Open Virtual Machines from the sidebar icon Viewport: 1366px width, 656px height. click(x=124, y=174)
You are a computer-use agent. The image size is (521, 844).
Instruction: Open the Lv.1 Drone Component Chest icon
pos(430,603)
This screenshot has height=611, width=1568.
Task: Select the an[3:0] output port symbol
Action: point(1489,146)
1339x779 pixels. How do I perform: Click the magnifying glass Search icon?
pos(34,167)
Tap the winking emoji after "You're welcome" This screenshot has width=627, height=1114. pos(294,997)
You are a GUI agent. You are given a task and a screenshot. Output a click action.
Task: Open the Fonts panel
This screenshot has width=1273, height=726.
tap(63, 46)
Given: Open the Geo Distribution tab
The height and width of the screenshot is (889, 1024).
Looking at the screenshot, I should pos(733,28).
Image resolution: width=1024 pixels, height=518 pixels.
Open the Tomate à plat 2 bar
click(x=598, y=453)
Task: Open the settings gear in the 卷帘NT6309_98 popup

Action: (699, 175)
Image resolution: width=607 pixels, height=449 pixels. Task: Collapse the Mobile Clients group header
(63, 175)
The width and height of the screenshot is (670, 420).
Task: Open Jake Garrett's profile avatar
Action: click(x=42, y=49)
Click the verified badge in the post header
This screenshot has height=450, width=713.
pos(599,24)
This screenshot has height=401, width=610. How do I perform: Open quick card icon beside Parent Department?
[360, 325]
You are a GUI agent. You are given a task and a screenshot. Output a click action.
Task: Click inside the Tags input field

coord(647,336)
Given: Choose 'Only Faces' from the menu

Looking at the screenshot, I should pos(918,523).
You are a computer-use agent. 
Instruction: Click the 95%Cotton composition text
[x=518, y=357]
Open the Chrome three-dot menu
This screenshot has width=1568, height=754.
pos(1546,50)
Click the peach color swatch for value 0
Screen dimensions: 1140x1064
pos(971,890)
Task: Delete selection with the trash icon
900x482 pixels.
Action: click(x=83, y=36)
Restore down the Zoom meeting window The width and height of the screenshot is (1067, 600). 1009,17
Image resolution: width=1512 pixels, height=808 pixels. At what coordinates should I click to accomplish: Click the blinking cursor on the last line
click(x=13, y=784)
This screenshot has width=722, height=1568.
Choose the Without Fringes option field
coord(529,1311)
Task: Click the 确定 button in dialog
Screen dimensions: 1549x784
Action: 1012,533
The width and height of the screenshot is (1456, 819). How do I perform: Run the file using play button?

## Brief:
Reproduce every one of the records above verbatim, line for line.

## Worked answer:
Open Virtual Machines from the sidebar icon Viewport: 1366px width, 656px height. click(x=124, y=174)
You are a computer-use agent. The image size is (521, 844).
Instruction: Open the Lv.1 Drone Component Chest icon
pos(430,603)
This screenshot has height=611, width=1568.
Task: Select the an[3:0] output port symbol
Action: point(1489,146)
1339x779 pixels. How do I perform: Click the magnifying glass Search icon?
pos(34,167)
Tap the winking emoji after "You're welcome" This screenshot has width=627, height=1114. pos(294,997)
You are a GUI agent. You are given a task and a screenshot. Output a click action.
Task: Open the Fonts panel
This screenshot has width=1273, height=726.
tap(63, 46)
Given: Open the Geo Distribution tab
The height and width of the screenshot is (889, 1024).
Looking at the screenshot, I should pos(733,28).
Image resolution: width=1024 pixels, height=518 pixels.
Open the Tomate à plat 2 bar
click(x=598, y=453)
Task: Open the settings gear in the 卷帘NT6309_98 popup

Action: (699, 175)
Image resolution: width=607 pixels, height=449 pixels. Task: Collapse the Mobile Clients group header
(63, 175)
The width and height of the screenshot is (670, 420).
Task: Open Jake Garrett's profile avatar
Action: click(x=42, y=49)
Click the verified badge in the post header
This screenshot has height=450, width=713.
pos(599,24)
This screenshot has height=401, width=610. How do I perform: Open quick card icon beside Parent Department?
[360, 325]
You are a GUI agent. You are given a task and a screenshot. Output a click action.
Task: Click inside the Tags input field

coord(647,336)
Given: Choose 'Only Faces' from the menu

Looking at the screenshot, I should pos(918,523).
You are a computer-use agent. 
Instruction: Click the 95%Cotton composition text
[x=518, y=357]
Open the Chrome three-dot menu
This screenshot has width=1568, height=754.
pos(1546,50)
Click the peach color swatch for value 0
Screen dimensions: 1140x1064
pos(971,890)
Task: Delete selection with the trash icon
900x482 pixels.
Action: click(x=83, y=36)
Restore down the Zoom meeting window The width and height of the screenshot is (1067, 600). 1009,17
Image resolution: width=1512 pixels, height=808 pixels. At what coordinates should I click to accomplish: Click the blinking cursor on the last line
click(x=13, y=784)
This screenshot has width=722, height=1568.
Choose the Without Fringes option field
coord(529,1311)
Task: Click the 确定 button in dialog
Screen dimensions: 1549x784
Action: 1012,533
The width and height of the screenshot is (1456, 819). How do I perform: Run the file using play button?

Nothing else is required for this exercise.